The group has a large list of local supporters and partners. Volunteers carried the familiar white bags with SOLVE printed on them in green letters. The food vendors were the Nehalem Bay Winery, The Roost, The Little Apple, and Buttercup Homemade Ice Creams and Chowder. There is a long list of Partner Organizations such as SOLVE, Oregon State Parks, and the City of Wheeler. Sponsors included organizations such as Manzanita Fresh Foods, Lewis and Clark Timberlands, among many others. “We’re working with the Heart of CARTM to separate and recycle the recyclables,” Pittenger added.
The group also has other activities, including collecting native seed to be grown for eventual reseeding. They have also started cleaning up a section of highway 101 from Nehalem to Brighton. An on-going project is the Restoration Event every Friday at Zimmerman Marsh.

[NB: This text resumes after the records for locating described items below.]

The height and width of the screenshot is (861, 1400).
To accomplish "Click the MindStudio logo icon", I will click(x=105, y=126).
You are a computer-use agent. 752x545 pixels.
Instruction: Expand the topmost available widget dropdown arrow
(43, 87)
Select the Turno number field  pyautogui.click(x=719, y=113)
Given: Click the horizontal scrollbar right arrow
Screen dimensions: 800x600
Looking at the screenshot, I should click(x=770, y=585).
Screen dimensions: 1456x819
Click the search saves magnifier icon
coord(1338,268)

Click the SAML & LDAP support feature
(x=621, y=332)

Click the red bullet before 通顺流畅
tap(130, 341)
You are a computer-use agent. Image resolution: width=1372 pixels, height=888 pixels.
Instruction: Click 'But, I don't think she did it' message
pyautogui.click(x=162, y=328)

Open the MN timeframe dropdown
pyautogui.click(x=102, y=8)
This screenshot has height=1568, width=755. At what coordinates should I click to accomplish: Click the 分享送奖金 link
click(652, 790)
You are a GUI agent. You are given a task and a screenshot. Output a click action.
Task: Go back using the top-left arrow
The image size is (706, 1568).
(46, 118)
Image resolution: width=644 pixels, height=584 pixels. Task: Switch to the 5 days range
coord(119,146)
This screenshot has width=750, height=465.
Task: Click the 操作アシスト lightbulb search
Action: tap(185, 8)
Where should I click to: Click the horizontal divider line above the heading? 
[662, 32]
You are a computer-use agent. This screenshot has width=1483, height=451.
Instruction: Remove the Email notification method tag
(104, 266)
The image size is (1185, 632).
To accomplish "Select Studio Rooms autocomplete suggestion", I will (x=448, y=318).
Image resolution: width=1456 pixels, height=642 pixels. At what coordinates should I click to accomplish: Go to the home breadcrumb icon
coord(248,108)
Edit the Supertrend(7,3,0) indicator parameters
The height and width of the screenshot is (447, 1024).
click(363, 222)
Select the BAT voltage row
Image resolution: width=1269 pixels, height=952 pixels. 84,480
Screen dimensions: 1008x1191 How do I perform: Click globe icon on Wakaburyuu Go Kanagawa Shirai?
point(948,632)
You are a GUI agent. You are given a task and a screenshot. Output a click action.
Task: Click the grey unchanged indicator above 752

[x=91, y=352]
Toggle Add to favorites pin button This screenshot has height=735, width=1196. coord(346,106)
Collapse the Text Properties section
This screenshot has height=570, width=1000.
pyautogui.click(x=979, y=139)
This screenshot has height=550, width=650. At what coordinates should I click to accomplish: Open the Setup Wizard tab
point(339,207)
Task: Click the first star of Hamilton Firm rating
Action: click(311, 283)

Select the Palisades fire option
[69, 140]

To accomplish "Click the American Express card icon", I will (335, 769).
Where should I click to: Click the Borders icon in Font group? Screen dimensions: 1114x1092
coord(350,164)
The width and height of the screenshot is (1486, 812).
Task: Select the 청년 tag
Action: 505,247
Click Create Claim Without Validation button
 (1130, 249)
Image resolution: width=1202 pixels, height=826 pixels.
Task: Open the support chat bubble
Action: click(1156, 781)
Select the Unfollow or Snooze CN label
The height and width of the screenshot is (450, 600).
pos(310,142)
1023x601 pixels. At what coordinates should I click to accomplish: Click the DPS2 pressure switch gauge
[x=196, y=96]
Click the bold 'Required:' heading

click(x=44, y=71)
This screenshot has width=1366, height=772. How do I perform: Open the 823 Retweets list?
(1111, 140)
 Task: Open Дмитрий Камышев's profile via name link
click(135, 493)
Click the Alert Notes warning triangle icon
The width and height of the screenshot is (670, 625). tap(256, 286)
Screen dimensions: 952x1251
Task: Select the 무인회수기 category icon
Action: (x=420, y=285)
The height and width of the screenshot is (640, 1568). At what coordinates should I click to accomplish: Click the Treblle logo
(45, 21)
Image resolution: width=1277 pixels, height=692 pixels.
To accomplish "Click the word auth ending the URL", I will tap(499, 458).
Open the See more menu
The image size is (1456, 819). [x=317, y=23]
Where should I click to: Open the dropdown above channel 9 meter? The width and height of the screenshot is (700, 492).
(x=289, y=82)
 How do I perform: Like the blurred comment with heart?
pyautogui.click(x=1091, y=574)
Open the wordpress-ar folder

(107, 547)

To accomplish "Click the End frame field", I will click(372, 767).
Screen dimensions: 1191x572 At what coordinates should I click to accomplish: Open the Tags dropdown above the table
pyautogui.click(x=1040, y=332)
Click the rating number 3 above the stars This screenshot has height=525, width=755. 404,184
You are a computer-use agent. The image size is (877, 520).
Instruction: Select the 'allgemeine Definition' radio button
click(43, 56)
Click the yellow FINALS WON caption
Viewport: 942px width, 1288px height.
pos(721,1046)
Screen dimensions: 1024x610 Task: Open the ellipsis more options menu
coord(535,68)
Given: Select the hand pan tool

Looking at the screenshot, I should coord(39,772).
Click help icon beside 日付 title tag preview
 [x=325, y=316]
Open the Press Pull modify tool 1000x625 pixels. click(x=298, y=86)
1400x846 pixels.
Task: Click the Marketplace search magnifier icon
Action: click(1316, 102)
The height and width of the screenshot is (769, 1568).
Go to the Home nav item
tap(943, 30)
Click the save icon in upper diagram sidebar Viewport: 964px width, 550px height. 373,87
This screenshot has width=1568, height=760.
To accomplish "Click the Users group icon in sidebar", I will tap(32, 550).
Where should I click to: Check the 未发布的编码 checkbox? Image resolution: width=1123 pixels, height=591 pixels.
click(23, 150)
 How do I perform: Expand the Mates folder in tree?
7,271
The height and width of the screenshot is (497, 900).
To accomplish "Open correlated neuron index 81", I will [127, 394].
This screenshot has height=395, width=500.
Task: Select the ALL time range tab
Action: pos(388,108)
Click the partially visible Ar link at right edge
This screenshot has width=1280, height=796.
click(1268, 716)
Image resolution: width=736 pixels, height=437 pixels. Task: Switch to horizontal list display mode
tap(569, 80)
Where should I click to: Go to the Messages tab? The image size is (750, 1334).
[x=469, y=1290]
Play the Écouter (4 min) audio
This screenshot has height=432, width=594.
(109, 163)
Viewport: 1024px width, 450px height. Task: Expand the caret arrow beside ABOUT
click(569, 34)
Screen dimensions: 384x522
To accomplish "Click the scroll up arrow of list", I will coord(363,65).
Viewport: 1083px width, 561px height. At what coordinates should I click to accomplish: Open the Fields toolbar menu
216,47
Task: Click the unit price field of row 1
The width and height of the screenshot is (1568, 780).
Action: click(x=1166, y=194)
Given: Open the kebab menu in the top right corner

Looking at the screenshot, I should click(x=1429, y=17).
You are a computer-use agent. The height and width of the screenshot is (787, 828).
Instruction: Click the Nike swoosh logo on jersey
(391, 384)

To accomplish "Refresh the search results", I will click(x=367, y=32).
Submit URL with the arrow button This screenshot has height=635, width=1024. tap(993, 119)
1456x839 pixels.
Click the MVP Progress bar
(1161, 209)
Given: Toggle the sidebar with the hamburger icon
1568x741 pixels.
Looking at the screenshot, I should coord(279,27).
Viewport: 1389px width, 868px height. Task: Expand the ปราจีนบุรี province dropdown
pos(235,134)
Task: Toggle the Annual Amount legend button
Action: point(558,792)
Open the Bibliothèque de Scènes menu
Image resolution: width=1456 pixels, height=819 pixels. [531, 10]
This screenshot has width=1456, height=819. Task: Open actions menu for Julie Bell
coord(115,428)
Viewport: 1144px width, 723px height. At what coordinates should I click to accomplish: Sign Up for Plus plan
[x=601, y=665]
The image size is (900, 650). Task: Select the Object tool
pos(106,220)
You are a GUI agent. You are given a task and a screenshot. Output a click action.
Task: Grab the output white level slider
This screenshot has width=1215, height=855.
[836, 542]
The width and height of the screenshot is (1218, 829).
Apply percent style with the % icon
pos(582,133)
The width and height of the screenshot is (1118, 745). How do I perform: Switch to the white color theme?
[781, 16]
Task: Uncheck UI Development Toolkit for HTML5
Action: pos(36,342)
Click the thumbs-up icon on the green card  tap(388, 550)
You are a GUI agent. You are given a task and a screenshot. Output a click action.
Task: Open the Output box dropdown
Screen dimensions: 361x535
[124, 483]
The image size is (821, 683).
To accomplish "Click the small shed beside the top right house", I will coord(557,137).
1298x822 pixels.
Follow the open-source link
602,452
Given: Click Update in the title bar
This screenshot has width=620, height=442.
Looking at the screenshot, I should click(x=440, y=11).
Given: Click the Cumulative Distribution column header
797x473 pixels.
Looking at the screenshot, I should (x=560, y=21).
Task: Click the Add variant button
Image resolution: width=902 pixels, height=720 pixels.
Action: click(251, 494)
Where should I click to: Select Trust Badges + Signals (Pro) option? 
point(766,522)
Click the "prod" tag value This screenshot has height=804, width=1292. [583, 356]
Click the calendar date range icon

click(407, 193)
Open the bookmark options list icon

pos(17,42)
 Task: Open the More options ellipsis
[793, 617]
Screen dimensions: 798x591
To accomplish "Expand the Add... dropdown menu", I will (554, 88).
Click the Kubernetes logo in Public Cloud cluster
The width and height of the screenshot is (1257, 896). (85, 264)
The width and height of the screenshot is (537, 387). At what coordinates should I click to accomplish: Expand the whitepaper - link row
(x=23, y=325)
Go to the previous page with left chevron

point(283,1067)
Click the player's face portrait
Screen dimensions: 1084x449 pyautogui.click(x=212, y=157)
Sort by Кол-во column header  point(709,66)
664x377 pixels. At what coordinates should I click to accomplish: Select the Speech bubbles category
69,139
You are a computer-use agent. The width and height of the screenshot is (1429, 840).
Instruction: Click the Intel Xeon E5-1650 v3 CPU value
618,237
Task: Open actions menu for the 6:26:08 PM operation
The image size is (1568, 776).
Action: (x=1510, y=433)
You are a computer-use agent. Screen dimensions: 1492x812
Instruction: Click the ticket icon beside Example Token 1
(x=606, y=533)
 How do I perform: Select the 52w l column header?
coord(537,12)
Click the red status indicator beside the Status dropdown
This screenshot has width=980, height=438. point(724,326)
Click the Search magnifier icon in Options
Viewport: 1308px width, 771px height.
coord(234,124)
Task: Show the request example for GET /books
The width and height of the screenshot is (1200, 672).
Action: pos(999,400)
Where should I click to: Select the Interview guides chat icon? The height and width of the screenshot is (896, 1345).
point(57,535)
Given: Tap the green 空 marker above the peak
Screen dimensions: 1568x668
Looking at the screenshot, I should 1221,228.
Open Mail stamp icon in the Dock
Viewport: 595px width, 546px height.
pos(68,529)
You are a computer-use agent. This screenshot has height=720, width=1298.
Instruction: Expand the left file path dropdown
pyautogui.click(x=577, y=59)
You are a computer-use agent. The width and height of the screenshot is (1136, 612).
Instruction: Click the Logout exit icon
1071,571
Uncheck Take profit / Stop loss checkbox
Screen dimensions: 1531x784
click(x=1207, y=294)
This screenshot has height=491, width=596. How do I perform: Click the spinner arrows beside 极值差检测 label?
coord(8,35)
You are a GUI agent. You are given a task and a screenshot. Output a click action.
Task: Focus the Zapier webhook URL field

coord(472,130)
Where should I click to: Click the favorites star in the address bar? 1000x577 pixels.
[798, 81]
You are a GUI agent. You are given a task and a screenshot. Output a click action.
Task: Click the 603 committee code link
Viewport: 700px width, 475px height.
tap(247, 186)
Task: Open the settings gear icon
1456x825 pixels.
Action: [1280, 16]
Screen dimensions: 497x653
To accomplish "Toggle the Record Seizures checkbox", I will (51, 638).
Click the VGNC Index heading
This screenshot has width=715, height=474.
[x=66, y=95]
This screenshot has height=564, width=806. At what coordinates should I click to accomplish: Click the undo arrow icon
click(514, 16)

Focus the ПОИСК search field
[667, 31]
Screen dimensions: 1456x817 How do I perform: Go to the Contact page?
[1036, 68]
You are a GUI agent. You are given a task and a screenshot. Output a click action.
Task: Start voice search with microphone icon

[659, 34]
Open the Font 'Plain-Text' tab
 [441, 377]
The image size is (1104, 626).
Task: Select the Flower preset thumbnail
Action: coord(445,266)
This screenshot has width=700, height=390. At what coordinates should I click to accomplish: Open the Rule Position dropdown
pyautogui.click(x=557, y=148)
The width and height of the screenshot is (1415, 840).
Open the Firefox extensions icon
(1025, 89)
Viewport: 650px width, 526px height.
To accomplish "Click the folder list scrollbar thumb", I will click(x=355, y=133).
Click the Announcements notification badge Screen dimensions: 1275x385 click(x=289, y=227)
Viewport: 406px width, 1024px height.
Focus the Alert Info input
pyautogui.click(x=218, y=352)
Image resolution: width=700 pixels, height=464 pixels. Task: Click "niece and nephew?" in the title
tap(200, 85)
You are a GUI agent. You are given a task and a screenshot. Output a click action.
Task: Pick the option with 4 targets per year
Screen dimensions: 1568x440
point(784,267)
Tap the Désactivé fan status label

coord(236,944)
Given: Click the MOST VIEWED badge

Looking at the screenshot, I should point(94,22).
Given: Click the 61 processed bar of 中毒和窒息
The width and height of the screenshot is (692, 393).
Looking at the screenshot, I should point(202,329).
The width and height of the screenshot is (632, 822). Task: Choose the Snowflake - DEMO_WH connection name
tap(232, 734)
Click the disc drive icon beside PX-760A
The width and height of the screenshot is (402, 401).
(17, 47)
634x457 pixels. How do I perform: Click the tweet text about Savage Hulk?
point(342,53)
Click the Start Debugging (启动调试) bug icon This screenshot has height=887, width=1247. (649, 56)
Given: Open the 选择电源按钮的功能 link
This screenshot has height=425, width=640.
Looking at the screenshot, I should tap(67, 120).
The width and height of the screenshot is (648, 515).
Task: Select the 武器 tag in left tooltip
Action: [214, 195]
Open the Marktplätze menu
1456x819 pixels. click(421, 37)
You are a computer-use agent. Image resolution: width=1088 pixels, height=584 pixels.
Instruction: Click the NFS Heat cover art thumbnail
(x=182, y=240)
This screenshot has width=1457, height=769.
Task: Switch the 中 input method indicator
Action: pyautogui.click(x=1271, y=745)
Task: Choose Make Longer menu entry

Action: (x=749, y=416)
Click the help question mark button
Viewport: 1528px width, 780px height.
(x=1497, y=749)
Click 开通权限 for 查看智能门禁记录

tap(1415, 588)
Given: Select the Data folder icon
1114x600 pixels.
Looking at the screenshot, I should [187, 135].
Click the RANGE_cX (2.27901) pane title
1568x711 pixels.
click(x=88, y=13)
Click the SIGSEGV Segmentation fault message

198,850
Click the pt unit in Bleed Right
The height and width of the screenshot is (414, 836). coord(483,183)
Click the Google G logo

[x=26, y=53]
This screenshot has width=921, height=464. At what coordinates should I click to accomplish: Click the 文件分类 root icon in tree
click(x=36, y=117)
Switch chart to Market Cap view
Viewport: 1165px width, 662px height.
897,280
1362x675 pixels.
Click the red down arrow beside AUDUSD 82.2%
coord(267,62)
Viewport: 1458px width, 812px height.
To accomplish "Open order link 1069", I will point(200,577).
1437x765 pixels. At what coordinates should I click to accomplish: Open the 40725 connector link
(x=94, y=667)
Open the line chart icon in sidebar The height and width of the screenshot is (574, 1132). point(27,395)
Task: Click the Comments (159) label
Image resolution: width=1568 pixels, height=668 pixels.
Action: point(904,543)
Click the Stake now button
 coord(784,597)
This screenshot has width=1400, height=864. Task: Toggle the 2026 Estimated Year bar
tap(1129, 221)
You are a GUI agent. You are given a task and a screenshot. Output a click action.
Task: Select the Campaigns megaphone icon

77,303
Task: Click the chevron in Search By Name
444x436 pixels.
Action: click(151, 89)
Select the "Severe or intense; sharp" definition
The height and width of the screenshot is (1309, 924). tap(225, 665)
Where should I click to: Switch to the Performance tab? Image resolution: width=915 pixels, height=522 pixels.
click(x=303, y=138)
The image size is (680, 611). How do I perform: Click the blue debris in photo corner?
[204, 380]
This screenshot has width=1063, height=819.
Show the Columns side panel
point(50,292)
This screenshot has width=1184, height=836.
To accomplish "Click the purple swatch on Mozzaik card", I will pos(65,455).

The mission of the Lower Nehalem Community Trust is “To preserve land and nurture conservation values in partnership with an engaged community in the Nehalem region of the Oregon Coast.” Volunteer Hans Brook, who was in the process of picking up trash from the Nehalem boat Launch along 101, said that he is involved because “I live here. It is a great community event.”
The volunteers planned to put in a solid day, which would finish with a chili feed lunch where each would receive a mug as a thanks for their efforts. Spirits were high judging from all the smiles.
The Lower Nehalem Community Trust is a community supported, nonprofit organization dedicated to the conservation and restoration of natural lands.